* _Exercise requirements_: Please retype everything in the listing below, from the line containing "coordinates (946, 918)." down to the line containing "Locate an element", including both of those lines, with no changes.

════════════════════

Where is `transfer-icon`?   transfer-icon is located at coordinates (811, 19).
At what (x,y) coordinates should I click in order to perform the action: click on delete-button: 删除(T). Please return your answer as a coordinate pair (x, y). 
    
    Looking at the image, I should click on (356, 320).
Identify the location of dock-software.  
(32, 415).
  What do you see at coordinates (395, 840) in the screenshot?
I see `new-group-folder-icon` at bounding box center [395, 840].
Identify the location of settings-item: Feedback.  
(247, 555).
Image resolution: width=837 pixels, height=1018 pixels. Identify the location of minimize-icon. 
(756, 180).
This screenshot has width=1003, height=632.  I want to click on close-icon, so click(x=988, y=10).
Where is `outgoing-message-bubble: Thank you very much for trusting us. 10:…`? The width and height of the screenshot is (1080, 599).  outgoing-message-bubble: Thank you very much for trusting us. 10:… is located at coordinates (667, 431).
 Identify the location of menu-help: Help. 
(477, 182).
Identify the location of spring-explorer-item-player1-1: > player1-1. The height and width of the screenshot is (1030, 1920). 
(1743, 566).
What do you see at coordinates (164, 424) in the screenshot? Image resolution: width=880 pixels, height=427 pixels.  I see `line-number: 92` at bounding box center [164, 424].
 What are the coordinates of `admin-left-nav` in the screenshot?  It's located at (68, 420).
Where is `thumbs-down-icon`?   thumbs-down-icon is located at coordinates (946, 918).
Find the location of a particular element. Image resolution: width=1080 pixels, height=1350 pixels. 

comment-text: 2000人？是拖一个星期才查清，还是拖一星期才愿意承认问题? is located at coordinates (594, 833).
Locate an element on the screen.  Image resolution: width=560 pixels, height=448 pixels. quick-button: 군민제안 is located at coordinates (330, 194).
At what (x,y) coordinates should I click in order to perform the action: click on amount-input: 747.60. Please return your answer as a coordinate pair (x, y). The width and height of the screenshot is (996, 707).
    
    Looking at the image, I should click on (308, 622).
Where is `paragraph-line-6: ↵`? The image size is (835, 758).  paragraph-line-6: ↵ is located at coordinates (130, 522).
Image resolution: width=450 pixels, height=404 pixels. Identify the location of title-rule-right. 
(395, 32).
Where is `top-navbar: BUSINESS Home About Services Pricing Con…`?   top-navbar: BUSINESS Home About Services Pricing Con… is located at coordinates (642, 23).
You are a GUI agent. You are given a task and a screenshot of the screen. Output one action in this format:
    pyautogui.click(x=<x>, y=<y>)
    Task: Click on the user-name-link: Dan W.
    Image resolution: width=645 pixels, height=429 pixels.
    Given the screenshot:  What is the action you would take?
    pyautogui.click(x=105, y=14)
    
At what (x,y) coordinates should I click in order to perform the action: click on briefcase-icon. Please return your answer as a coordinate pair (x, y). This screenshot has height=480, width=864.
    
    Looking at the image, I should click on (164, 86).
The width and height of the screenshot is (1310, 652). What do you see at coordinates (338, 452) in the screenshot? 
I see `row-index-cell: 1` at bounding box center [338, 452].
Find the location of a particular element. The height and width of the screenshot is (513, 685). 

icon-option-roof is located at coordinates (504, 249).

════════════════════

* _Written answer_:
Where is `thumbs-down-icon`?   thumbs-down-icon is located at coordinates (946, 918).
Find the location of a particular element. Image resolution: width=1080 pixels, height=1350 pixels. 

comment-text: 2000人？是拖一个星期才查清，还是拖一星期才愿意承认问题? is located at coordinates (594, 833).
Locate an element on the screen.  Image resolution: width=560 pixels, height=448 pixels. quick-button: 군민제안 is located at coordinates (330, 194).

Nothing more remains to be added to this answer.